Posted by: Anonymous Coward on May 27, 2007 05:19 AMHaving said that, it never ceases to amaze me that these soup to nuts solutions (hardware-and-software bundled) never work right/properly out of the box. Linspire, for one, has marketed a rash of these BOOB PC's (Broken Out Of Box). How incompetent or uncaring do you have to be to ship a product where you have, in hand, every single component, but it still won't work as intended without senseless niggles to work out, and around? This is shameful! How can anyone in the enviable position of cherry picking all of the hardware and software, not get it perfect? At that point, the product is very nearly an appliance, in stead of a PC. I simply don't understand.
Any reasonably skilled Mandriva/GNU/Linux power user could have done a better job of setting up these Classmate PC's before they shipped than the so-called professionals.

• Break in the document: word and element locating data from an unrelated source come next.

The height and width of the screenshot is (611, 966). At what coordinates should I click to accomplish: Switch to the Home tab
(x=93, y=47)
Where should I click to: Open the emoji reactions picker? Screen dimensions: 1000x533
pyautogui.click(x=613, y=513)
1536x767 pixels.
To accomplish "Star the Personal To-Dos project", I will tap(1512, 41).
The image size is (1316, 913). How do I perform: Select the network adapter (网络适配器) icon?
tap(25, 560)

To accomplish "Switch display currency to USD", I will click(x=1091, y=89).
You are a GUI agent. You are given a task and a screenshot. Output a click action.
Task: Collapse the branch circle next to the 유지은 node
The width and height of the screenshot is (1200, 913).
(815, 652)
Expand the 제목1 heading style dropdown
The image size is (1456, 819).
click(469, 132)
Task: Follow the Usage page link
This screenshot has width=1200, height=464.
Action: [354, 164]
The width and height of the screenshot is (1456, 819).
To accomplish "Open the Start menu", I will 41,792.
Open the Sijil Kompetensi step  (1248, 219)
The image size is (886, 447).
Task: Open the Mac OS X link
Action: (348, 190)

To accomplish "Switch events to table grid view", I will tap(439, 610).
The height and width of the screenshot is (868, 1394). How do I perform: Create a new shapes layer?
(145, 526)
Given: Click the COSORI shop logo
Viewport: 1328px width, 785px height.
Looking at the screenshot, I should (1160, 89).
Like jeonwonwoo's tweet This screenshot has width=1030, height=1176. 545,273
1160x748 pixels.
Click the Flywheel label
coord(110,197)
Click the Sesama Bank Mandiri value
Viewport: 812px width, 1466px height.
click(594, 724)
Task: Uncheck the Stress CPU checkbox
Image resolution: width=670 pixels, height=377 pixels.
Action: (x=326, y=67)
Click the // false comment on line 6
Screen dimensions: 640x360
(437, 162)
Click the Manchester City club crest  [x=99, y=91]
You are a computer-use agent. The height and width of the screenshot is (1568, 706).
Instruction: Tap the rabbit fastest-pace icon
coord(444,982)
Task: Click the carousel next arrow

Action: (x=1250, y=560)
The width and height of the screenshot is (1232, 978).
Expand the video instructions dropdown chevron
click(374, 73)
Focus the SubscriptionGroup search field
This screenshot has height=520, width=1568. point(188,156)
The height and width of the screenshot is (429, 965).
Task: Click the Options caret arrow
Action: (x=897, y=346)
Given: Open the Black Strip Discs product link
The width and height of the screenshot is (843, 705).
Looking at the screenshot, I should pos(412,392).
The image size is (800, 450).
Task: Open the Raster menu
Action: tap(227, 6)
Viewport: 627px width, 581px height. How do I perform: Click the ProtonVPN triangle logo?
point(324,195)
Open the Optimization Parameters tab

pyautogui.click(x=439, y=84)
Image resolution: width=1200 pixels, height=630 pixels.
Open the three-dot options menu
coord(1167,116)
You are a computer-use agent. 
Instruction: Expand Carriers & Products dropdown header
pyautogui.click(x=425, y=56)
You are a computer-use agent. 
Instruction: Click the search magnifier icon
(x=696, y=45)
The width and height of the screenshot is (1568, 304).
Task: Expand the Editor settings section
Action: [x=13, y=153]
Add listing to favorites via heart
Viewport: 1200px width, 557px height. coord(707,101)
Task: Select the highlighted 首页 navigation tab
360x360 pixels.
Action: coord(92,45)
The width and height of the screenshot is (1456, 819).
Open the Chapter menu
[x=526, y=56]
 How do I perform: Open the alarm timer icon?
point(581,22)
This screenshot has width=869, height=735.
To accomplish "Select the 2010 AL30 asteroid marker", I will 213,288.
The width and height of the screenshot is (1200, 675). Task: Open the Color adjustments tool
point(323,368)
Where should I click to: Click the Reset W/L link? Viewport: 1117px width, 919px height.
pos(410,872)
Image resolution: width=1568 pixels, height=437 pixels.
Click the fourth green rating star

Perhaps the primary purpose isn't that these Intel Classmate PC's should work properly OOB. Maybe acquiring huge government contracts and competing with the AMD processors found in the OLPC is.
Then again, I am not sold on the whole OLPC concept in its present incarnation. Negroponte et.al. could have simply designed a freely (open) licensed Laptop form factor that specifically addressed portability, ruggedness, mesh networking, free/open drivers, and low resources/price issues etc. Add to that, designing the Laptop shell so it has at least the possibility of adding an internal optical drive, or hard drive, to attract broader appeal in the first world domestic markets for child proof, ultra cheap, and portable computing. As it is, they didn't meet their $100.00 price point. If they opened up this platform for everyone to build/purchase, then the price target could then be more easily reached. Benefiting all consumers wherever they may be, as a result.
Also, I am personally opposed to the elitist collectivist concept of the government preempting consumers choice, and free markets, by buying computers for these children, in lieu of some type of a cash technology allowance that the schools and local communities would decide how to best spend for their needs. So too, and in particular, I am opposed to the Sugar UI. This user interface is apparently not (IMHO) designed to help teach these third world children how to read and use a computer. This interface is designed to teach a child to learn to use a computer and become a connected global consumer in lieu (instead) of teaching them to them the three R's. It's a UI experiment, that if successful, can be exported into, and as part of, the first world students educational curriculum, to further dumb-down, and churn out, functionally illiterate future generations of acquiescent consumers, globally.
Quit the third world lab rat experiment! Get a real, recognizable, yet pared down, user interface on these student computers.